I believe her. You cannot imagine how many messages I get with ladies telling me that they can super relate to me. They thank me for opening up because it makes them feel that they are not alone. I wish I was better so I can help them too.

Like what I have told you a lot of times before, it is very hard to explain this issue to people who do not have it. A lot will say na ang arte ko lang. A lot will say na kayang kaya naman. A lot will say na ang hina-hina ko naman. Iniisip ko kasi ng iniisip. I have to get over it daw. Ayaw ko naman sabihin na sana maranasan niyo and tingnan natin kung parehas pa din ang sasabihin niyo. I will never say that. This is something you will not wish for even for your worst enemy.

So instead, I will try to help those who have anxiety and are under sobrang stress. I have learned tools to manage it or to lessen it when it attacks. Coach Ai (www.aileenangcbt.com) told me that anxiety only lasts for 90 seconds dapat. Kaya tumatagal is because we entertain the thought. And then we get more anxious. The key is to do something when you feel it. Here are some of the tools I’ve learned from my coaches, the internet and from research that I’ve tried:

1. If anxiety attacks without reason, accept it. Do not fight it. Don’t panic more because it will worsen. Tell yourself, “Okay, I have anxiety now. It will pass after I do deep breathing.”. Then do deep breathing exercises. One of my blog readers told me that she befriended her anxiety. I tried it once. Medyo humupa nga. Sabi ko, “O nandiyan ka na naman. Okay. Maya maya mawawala ka.”. Then I did deep breathing.

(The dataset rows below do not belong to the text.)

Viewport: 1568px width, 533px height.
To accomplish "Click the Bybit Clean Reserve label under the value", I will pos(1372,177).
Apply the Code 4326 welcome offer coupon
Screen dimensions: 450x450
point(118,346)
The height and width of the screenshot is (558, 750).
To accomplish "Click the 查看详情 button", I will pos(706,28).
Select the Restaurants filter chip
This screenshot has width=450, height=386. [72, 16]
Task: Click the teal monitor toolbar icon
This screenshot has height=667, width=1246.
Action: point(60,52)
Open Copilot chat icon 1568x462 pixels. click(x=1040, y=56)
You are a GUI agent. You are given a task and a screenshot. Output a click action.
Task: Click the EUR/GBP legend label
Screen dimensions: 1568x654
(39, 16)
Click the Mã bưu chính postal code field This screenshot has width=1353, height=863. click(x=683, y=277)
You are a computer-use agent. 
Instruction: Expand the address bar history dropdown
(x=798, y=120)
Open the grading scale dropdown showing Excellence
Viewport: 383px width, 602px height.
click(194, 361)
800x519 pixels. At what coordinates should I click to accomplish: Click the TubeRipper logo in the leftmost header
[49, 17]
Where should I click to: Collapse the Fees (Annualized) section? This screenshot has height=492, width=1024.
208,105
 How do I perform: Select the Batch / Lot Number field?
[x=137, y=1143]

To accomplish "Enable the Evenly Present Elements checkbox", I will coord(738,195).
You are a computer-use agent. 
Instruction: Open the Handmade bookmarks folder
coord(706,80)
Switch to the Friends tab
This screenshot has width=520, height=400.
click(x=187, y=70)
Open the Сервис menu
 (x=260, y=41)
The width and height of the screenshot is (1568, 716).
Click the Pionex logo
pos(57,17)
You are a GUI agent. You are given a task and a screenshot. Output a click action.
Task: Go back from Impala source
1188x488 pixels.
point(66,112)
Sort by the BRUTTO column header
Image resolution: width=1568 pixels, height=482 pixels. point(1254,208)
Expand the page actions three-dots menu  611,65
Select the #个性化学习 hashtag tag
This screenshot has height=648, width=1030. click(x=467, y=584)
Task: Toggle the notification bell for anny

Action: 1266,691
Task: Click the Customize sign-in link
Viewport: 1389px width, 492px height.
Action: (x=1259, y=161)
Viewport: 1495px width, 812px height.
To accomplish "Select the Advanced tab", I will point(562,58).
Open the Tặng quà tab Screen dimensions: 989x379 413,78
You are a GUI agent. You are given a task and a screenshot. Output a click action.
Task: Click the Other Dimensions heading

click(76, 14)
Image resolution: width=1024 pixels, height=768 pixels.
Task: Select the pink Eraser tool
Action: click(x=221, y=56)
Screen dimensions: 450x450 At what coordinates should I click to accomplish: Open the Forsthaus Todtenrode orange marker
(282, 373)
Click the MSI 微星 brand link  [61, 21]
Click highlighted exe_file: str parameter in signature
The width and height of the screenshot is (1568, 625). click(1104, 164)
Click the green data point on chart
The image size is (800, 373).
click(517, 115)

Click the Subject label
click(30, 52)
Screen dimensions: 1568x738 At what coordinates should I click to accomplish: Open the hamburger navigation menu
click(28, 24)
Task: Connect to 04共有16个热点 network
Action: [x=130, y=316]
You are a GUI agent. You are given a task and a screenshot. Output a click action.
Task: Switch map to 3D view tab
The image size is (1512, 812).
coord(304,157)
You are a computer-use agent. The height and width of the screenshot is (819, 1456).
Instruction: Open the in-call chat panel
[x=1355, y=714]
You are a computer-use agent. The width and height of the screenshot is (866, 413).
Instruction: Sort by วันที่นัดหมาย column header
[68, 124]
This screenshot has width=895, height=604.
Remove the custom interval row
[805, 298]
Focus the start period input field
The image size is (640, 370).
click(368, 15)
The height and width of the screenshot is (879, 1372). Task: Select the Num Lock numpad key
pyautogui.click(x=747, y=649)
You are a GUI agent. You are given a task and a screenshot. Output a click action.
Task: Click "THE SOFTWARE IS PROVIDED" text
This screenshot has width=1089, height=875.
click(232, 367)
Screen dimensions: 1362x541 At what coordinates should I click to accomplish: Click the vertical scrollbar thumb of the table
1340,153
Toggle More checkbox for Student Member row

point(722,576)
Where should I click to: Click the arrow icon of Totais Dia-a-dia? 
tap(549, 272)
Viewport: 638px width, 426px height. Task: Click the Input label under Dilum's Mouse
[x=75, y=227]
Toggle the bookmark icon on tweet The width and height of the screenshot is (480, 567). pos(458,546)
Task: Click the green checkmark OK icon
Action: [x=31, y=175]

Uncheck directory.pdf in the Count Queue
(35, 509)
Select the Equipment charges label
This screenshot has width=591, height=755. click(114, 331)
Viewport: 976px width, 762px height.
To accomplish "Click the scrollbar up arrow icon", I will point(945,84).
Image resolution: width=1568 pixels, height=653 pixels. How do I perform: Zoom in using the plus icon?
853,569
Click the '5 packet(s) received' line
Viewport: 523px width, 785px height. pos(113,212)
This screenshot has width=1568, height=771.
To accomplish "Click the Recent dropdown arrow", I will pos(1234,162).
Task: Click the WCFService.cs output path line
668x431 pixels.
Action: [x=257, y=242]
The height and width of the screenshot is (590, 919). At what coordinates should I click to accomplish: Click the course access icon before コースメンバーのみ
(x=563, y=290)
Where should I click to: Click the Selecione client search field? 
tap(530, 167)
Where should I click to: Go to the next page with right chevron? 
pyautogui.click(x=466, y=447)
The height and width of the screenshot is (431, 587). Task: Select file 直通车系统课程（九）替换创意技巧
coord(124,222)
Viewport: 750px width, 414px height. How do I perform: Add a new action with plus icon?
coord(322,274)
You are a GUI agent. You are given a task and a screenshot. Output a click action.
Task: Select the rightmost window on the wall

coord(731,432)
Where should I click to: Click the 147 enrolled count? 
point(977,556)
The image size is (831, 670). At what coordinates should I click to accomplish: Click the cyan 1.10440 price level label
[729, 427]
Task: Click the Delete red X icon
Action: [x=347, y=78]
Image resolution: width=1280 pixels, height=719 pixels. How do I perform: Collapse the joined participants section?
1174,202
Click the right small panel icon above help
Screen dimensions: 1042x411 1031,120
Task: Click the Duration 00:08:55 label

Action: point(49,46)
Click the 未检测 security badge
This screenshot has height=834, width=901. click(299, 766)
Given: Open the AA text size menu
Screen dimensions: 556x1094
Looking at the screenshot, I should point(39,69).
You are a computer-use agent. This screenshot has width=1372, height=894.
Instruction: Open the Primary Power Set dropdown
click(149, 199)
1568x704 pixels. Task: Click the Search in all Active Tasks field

2. If anxiety attacks and you know the reason why, process it. Write it down. Coach Leah of Heartworks Healing taught me this. Get a paper and pen and write down whatever it is that you are feeling. Sige lang. Free writing. Sulat ka lang ng sulat spontaneously. You will find relief after.

3. Also from Coach Leah, do the hand over heart. Then the breathing exercises. You can do the box breathing or the 5 seconds inhale and then 5 second exhale breathing.

4. Practice mindfulness. Paano? When you feel the anxiety or stress find 5 things that you can see. Say them out loud. And then 4 things you can feel (rough surface, smooth, cold, hot), 3 things that you can hear, 2 things that you can smell and 1 thing you can taste. This is to prevent overthinking.

5. When I feel sobrang sad and hopeless, ito naman yung pinagawa sa akin. Write down 5 things I am grateful for, 4 people who love me, 3 of my strengths, 2 happy memories and 1 goal.

6. Another tool is writing down your fears. Isulat niyo. Maganda na nababasa niyo ito and nababalikan. But do not stop there. Beside your fear, write down a solution or something you think that can help with that fear.

7. Tapping technique. I learned this from one of my Emotional Freedom Technique sessions at UNLTD. You can watch a sample of how to do it here:

8. Put your hands under your armpits. Put your right hand under your left armpit and your left hand under your right armpit. Stay there. Another is ganyan din pero sa thighs. Sitting down, hold your inner left thigh with your right hand. Hold your inner right thigh with your left hand. Naka-cross ngayon yung wrists mo.

These are the tools that I have tried and were effective in lessening the level of anxiety. Minsan matigas lang din ulo ko because I cannot help but to overthink. Maling mali yun. But I have always been like that and it will take time to unlearn it.

Bottom line, when you feel the anxiety, need gumawa ng something else so that the intensity will lessen or if swerte, will go away at that moment.

So there, I hope I was able to help you guys manage your stress and anxiety.

I was able to help myself too knowing nakatulong ako today.